I also have the anecdote where one of my best friends went into a state university when he really was not academically prepared and would have done better going into a community college first. Mind you he had a 29 on his ACT so he is bright but he is probably the most apathetic human being you will ever meet. Graduated with a 1.9 GPA and still decided to go to a state university. Not only did he drop out of that college his first year but he came to me in November that he DID NOT HAVE ALL THE MONEY FOR THE FIRST SEMESTER. The school came after him after they realized he was enrolling when he didn’t even sign up for loan papers! Now after all the stuff settled he had his father with 4 babies to feed taking an emergency Parent Plus loan to cover the difference. All of this for really really bad planning.
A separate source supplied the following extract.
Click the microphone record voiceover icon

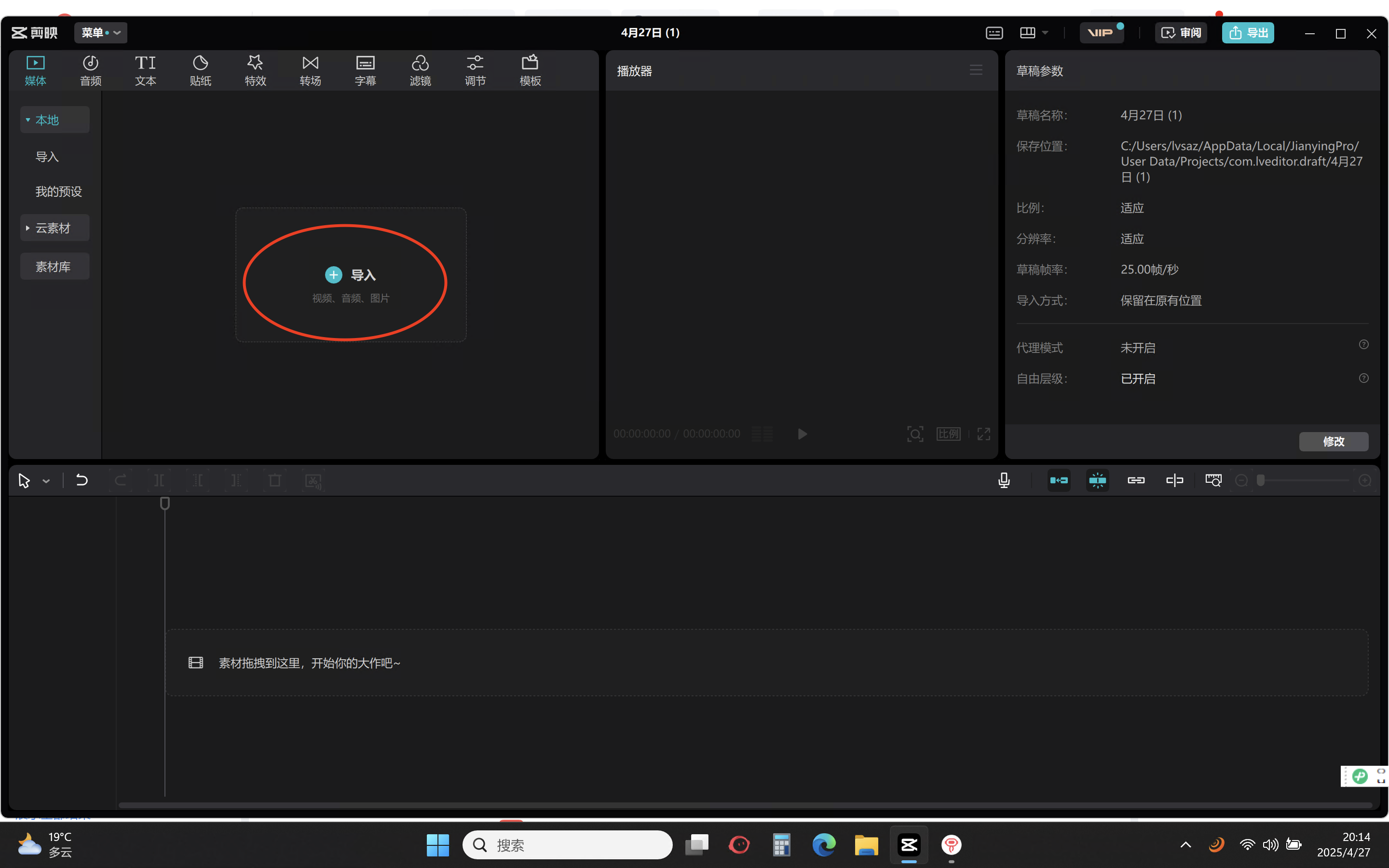1004,480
He essentially wasted a pell grant and stafford loan all to drop out of college by his first semester all while failing all his courses. My tax dollars hard at work…
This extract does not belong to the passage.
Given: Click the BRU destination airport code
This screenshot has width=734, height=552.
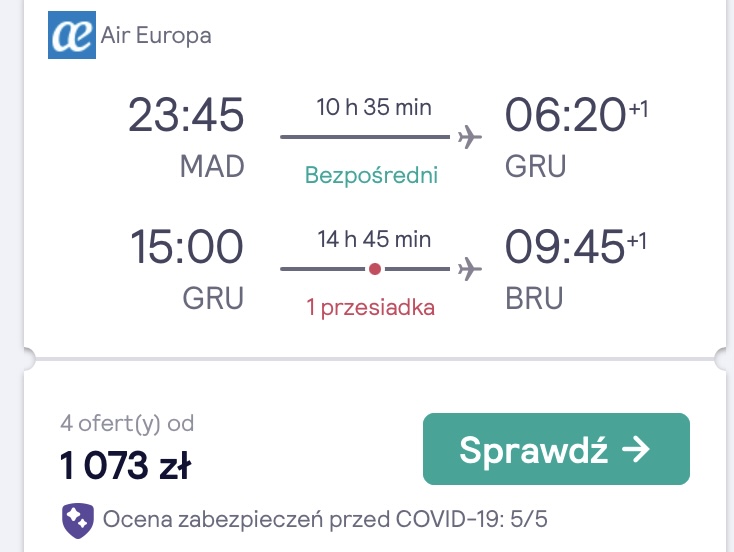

One thing to remember about community college - once you transfer to a 4 year school, that’s where your degree is from. You take your lower level courses for a much lower price, but have the benefit of the upper level courses and degree from the 4 year university. When you’re applying for jobs or doing a resume, it will be as a graduate of, and with a degree from, the 4 year university. Few will know or remember that you started at community college.
Going to community college first was a fantastic option for our D1. She made the most of it while she was there. She worked and paid for most of it herself. She transferred to our state flagship as an entering junior and is loving it.
We (parents plus student) have saved a pile of money by her going the community college route. She is a good student, but no academic super star. She benefitted from the extra tutoring help at her community college and the ability to “back-up” and take some lower level (no college credit) math courses first. She hates math.
Her hard work was noticed by adult mentors. She got a lot of support. She joined the Student Government Association, then ran for class president and won! She traveled to several cities across the country for SGA conferences. She graduated from community college with honors, full of confidence, and DEBT FREE. I don’t think she would’ve had those opportunities if she had gone straight to a four year.
We are full pay at our state flagship. There is no way we could afford it for four years! Two years? Okay, we can do that.
Chiming in with others, some people simply don’t understand the ramifications of debt. Your parents probably want to give you what you want and what you feel you deserve. But if you all make an emotional decision for this unaffordable school, there is a real danger of the rug being pulled out from under you. Unable to pay for sophomore year. You have to leave ASU, with debt, and no degree. It happens to people for all kinds of reasons. There has to be a solid FOUR year plan.
I posted before that our D2 was accepted to her dream school. Although the first year looked doable, the last three years were not remotely affordable, according the school’s calculator. We pulled it off the table. You have to be smart about big decisions like this. It’s a LOT of money.
If you are balking about the price of community college, why are you not seeing how much MORE expensive ASU will be for you?